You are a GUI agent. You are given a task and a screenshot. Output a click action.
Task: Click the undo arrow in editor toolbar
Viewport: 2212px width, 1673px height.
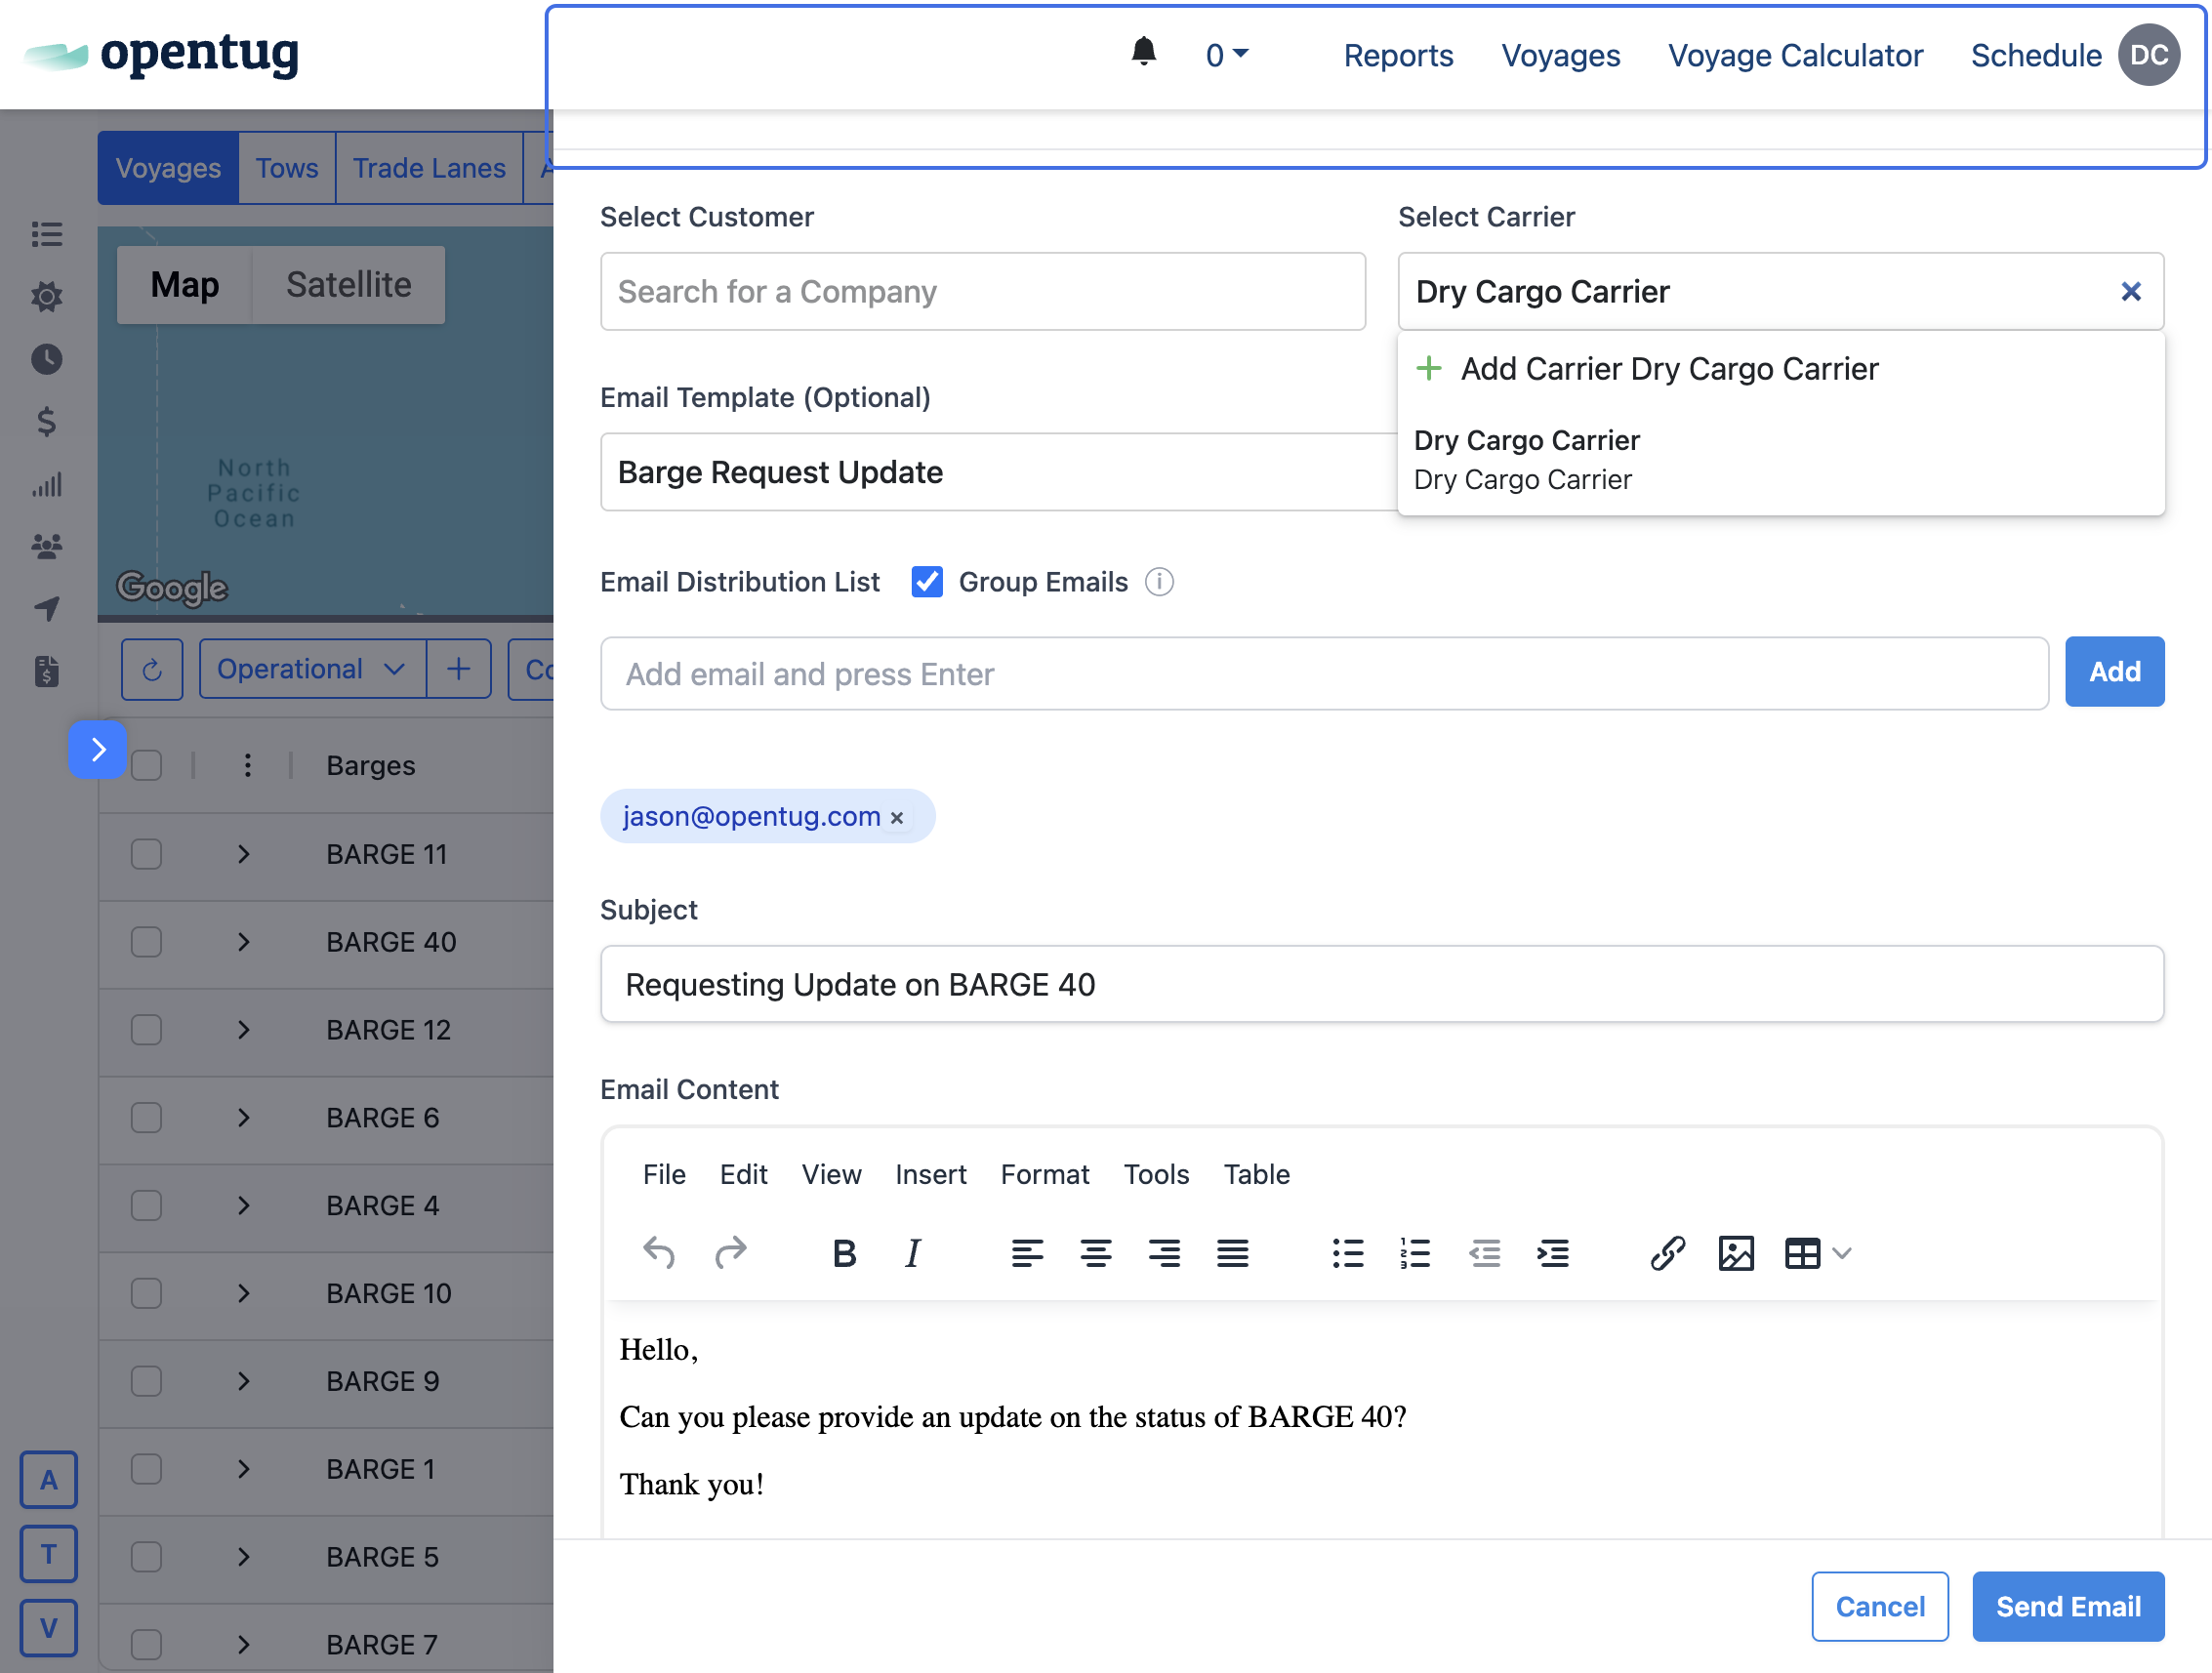[659, 1253]
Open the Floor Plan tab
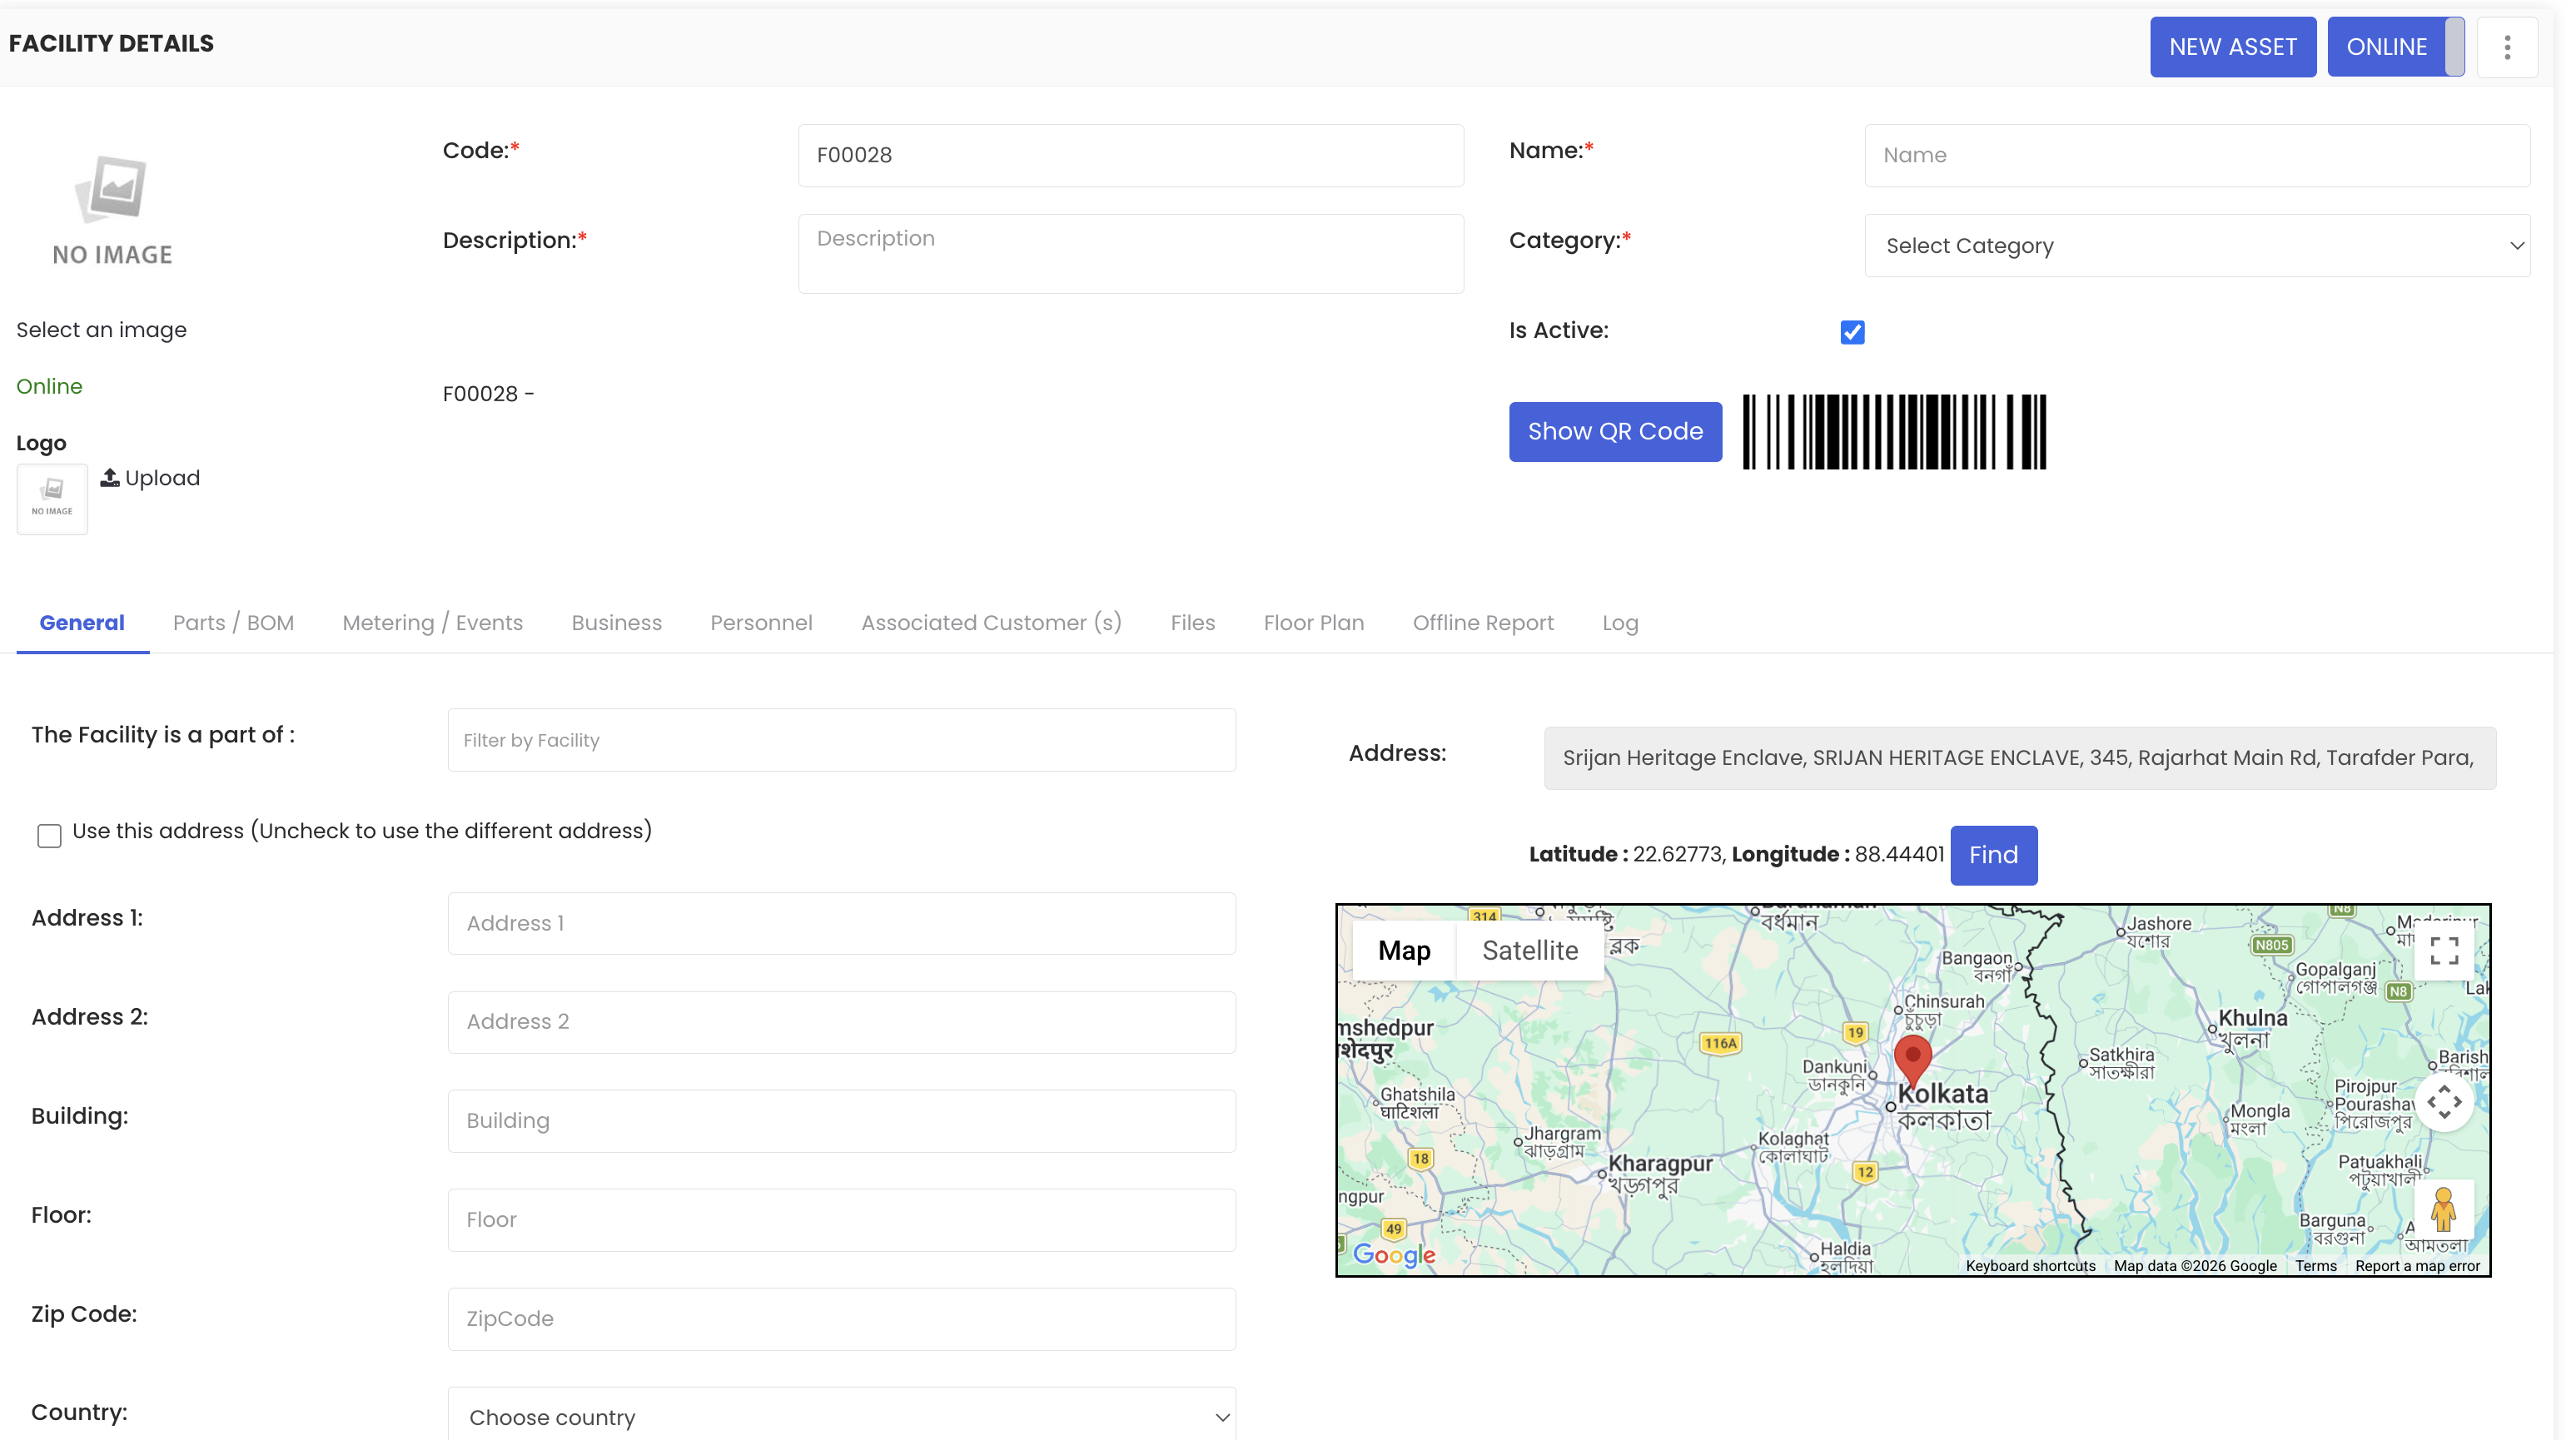Image resolution: width=2576 pixels, height=1440 pixels. 1313,623
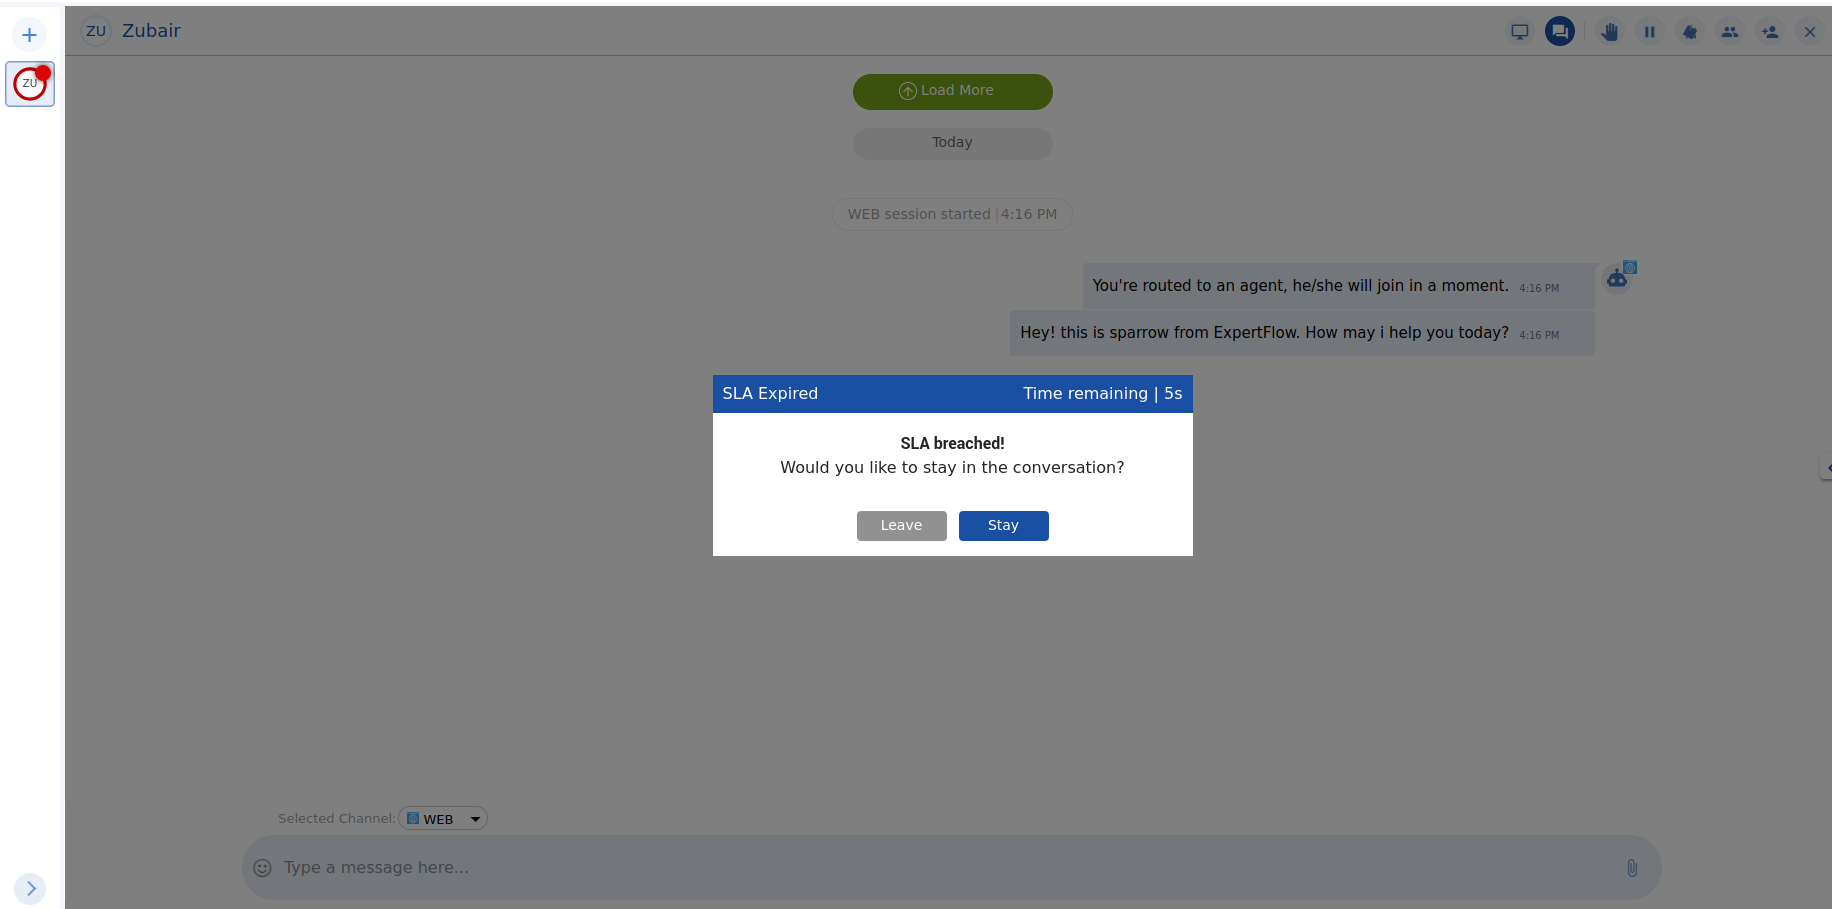Start screen sharing with the monitor icon
This screenshot has height=909, width=1832.
[x=1519, y=31]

What to produce:
All of the material goes into the answer exactly as it stands, except for the pictures.

Solution to this task:
You are a GUI agent. You are given a task and a screenshot. Output a click action.
Task: Click the undo arrow in editor toolbar
Viewport: 2212px width, 1673px height.
[659, 1253]
Open the Floor Plan tab
Image resolution: width=2576 pixels, height=1440 pixels. 1313,623
Start screen sharing with the monitor icon
This screenshot has height=909, width=1832.
[x=1519, y=31]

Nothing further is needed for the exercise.